In response Governor Pawlenty took a thoughtful long view and established what was known as the Governor’s Clean Water Cabinet in 2003. It was made up of the key state agency heads responsible for protecting our state’s 10,000 Lakes. This group was charged with the mission of ensuring that water would sustain healthy communities, identify threats to our precious lakes and motivate our state agencies to aggressively restore polluted waters.
This was a smart position for a Minnesota governor to take in order to connect with the broad majority of Minnesotans who place a high value on their lakes and rivers. Our pristine lakes and rivers provided many Minnesotans with jobs, help elevate our quality of life, supported an expansive recreational industry in fishing and wildlife and is the cornerstone of a $10 billion a year tourism economy. Protecting our lakes and rivers simply was a Minnesota value. Unfortunately, our lakes and rivers were facing increased pressure from development, pollution, and exotic species.
The momentum created by this effort in 2003 was partially responsible for development of a coalition of business, agricultural, local government and environmental organizations that came together to develop a framework to move Minnesota forward on cleaning up our lakes and rivers. This effort culminated in 2006 with the passage of the Clean Water Legacy Act. It was through this effort that Minnesota recognized the immense value of our water assets compared to other states and chose to become a national leader in preserving one of our economic engines.

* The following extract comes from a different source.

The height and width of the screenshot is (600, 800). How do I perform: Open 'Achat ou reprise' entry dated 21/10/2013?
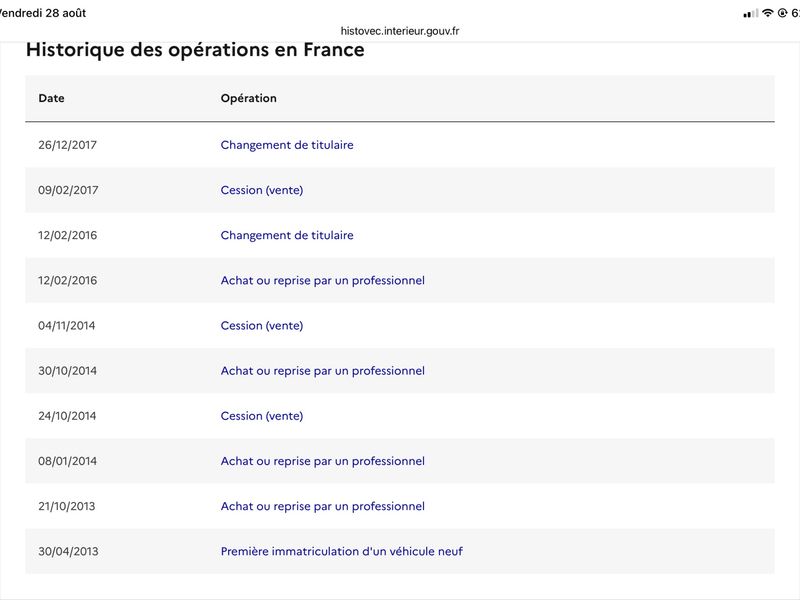coord(322,506)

Less than a decade later just as the Clean Water Legacy Act is beginning to go to work, a new group of Republican leaders are trying to cast a new vision for our state under what they entitled Reform 2.0. Led by the Republican caucuses in both the House and Senate, they are claiming they have crisscrossed the state picking up great ideas for moving Minnesota’s economy forward. Apparently they got their wires crossed on the question of water quality. Less than a decade after their former Republican leader identified preserving the pristine nature of our lakes as a significant economic asset and a Minnesota value, they seem to be going in the other direction.
As part of the reform package announced this week they want to go backwards on water quality issues with the statement “require agencies to keep clean water standards at the federal maximum”. In other words, instead of leading the nation and recognizing that we are an exceptional state with 10,000 lakes we should dumb our standards down to weaker federal standards. All the polling that Conservation Minnesota has ever done or seen on this subject clearly shows that Minnesotans expect their leaders to do more than just the bare minimum when it comes to our lakes and rivers. It is not clear who these Republican “reformers” were listening to, but it is not the vast majority of Minnesotans that value our special water resources and want to pass them on to our children and grandchildren in a better condition than we received them.
The good news is that this supposed reform is only one of some 40 other reforms they are suggesting for this upcoming session that starts next week. Even though the recent legislative deadlocks have gone against Minnesota’s values of getting along, it would be fair to say most Minnesotans, given their values on clean water, would probably tolerate a little legislative deadlock on the subject of dumbing down our water standards.